Requirement — Could you write out each of the lines below, character for character?

— start Task input —

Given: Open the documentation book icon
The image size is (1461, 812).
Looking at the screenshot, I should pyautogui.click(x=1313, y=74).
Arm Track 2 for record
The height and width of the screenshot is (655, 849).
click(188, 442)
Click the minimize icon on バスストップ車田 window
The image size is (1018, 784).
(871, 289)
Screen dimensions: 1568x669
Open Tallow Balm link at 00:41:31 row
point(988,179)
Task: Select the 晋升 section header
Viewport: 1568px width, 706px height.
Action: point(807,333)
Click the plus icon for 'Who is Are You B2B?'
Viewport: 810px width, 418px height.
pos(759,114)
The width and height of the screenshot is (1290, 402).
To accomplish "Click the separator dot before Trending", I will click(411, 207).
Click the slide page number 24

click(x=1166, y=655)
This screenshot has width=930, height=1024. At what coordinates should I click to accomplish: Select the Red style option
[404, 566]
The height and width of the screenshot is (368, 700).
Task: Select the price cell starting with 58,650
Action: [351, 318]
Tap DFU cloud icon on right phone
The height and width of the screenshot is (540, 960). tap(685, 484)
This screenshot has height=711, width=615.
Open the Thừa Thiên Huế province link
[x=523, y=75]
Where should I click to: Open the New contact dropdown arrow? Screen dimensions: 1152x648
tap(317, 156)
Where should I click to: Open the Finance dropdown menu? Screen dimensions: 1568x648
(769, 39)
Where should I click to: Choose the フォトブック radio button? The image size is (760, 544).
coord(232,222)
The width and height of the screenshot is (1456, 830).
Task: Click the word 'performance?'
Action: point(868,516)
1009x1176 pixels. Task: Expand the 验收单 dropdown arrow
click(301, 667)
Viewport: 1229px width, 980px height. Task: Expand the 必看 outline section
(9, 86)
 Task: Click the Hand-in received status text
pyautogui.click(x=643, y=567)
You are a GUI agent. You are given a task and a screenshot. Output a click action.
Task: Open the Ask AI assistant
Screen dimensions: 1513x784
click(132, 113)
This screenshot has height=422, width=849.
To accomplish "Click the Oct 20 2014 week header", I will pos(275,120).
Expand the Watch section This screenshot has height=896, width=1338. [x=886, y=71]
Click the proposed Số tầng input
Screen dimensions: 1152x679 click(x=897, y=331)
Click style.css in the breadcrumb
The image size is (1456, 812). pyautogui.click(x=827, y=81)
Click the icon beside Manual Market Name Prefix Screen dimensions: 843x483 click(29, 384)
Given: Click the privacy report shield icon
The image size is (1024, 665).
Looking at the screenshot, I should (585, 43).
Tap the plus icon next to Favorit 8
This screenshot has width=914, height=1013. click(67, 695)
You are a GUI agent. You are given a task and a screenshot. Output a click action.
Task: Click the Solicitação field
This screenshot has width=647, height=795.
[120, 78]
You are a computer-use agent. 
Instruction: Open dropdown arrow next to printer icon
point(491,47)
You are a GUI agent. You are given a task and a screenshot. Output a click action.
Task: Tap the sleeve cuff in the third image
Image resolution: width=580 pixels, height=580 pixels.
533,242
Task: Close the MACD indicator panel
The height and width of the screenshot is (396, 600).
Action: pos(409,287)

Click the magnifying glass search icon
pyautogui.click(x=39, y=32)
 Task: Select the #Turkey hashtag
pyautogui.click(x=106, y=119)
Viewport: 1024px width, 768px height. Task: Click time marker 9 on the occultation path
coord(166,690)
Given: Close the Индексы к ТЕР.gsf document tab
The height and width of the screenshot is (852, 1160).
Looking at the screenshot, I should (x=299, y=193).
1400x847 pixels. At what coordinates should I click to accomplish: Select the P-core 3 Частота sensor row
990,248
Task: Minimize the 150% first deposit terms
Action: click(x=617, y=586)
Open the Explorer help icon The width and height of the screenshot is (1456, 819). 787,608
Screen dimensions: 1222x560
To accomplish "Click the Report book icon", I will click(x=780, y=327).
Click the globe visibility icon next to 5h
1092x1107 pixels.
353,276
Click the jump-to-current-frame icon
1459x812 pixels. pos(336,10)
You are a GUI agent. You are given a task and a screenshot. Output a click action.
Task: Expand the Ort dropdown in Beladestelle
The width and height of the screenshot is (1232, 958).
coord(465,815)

— end Task input —

Reply to the exercise —
Given: Open the documentation book icon
The image size is (1461, 812).
Looking at the screenshot, I should pyautogui.click(x=1313, y=74).
Arm Track 2 for record
The height and width of the screenshot is (655, 849).
click(188, 442)
Click the minimize icon on バスストップ車田 window
The image size is (1018, 784).
(871, 289)
Screen dimensions: 1568x669
Open Tallow Balm link at 00:41:31 row
point(988,179)
Task: Select the 晋升 section header
Viewport: 1568px width, 706px height.
Action: point(807,333)
Click the plus icon for 'Who is Are You B2B?'
Viewport: 810px width, 418px height.
pos(759,114)
The width and height of the screenshot is (1290, 402).
To accomplish "Click the separator dot before Trending", I will click(411, 207).
Click the slide page number 24

click(x=1166, y=655)
This screenshot has width=930, height=1024. At what coordinates should I click to accomplish: Select the Red style option
[404, 566]
The height and width of the screenshot is (368, 700).
Task: Select the price cell starting with 58,650
Action: [351, 318]
Tap DFU cloud icon on right phone
The height and width of the screenshot is (540, 960). tap(685, 484)
This screenshot has height=711, width=615.
Open the Thừa Thiên Huế province link
[x=523, y=75]
Where should I click to: Open the New contact dropdown arrow? Screen dimensions: 1152x648
tap(317, 156)
Where should I click to: Open the Finance dropdown menu? Screen dimensions: 1568x648
(769, 39)
Where should I click to: Choose the フォトブック radio button? The image size is (760, 544).
coord(232,222)
The width and height of the screenshot is (1456, 830).
Task: Click the word 'performance?'
Action: point(868,516)
1009x1176 pixels. Task: Expand the 验收单 dropdown arrow
click(301, 667)
Viewport: 1229px width, 980px height. Task: Expand the 必看 outline section
(9, 86)
 Task: Click the Hand-in received status text
pyautogui.click(x=643, y=567)
You are a GUI agent. You are given a task and a screenshot. Output a click action.
Task: Open the Ask AI assistant
Screen dimensions: 1513x784
click(132, 113)
This screenshot has height=422, width=849.
To accomplish "Click the Oct 20 2014 week header", I will pos(275,120).
Expand the Watch section This screenshot has height=896, width=1338. [x=886, y=71]
Click the proposed Số tầng input
Screen dimensions: 1152x679 click(x=897, y=331)
Click style.css in the breadcrumb
The image size is (1456, 812). pyautogui.click(x=827, y=81)
Click the icon beside Manual Market Name Prefix Screen dimensions: 843x483 click(29, 384)
Given: Click the privacy report shield icon
The image size is (1024, 665).
Looking at the screenshot, I should (585, 43).
Tap the plus icon next to Favorit 8
This screenshot has width=914, height=1013. click(67, 695)
You are a GUI agent. You are given a task and a screenshot. Output a click action.
Task: Click the Solicitação field
This screenshot has width=647, height=795.
[120, 78]
You are a computer-use agent. 
Instruction: Open dropdown arrow next to printer icon
point(491,47)
You are a GUI agent. You are given a task and a screenshot. Output a click action.
Task: Tap the sleeve cuff in the third image
Image resolution: width=580 pixels, height=580 pixels.
533,242
Task: Close the MACD indicator panel
The height and width of the screenshot is (396, 600).
Action: pos(409,287)

Click the magnifying glass search icon
pyautogui.click(x=39, y=32)
 Task: Select the #Turkey hashtag
pyautogui.click(x=106, y=119)
Viewport: 1024px width, 768px height. Task: Click time marker 9 on the occultation path
coord(166,690)
Given: Close the Индексы к ТЕР.gsf document tab
The height and width of the screenshot is (852, 1160).
Looking at the screenshot, I should (x=299, y=193).
1400x847 pixels. At what coordinates should I click to accomplish: Select the P-core 3 Частота sensor row
990,248
Task: Minimize the 150% first deposit terms
Action: click(x=617, y=586)
Open the Explorer help icon The width and height of the screenshot is (1456, 819). 787,608
Screen dimensions: 1222x560
To accomplish "Click the Report book icon", I will click(x=780, y=327).
Click the globe visibility icon next to 5h
1092x1107 pixels.
353,276
Click the jump-to-current-frame icon
1459x812 pixels. pos(336,10)
You are a GUI agent. You are given a task and a screenshot. Output a click action.
Task: Expand the Ort dropdown in Beladestelle
The width and height of the screenshot is (1232, 958).
coord(465,815)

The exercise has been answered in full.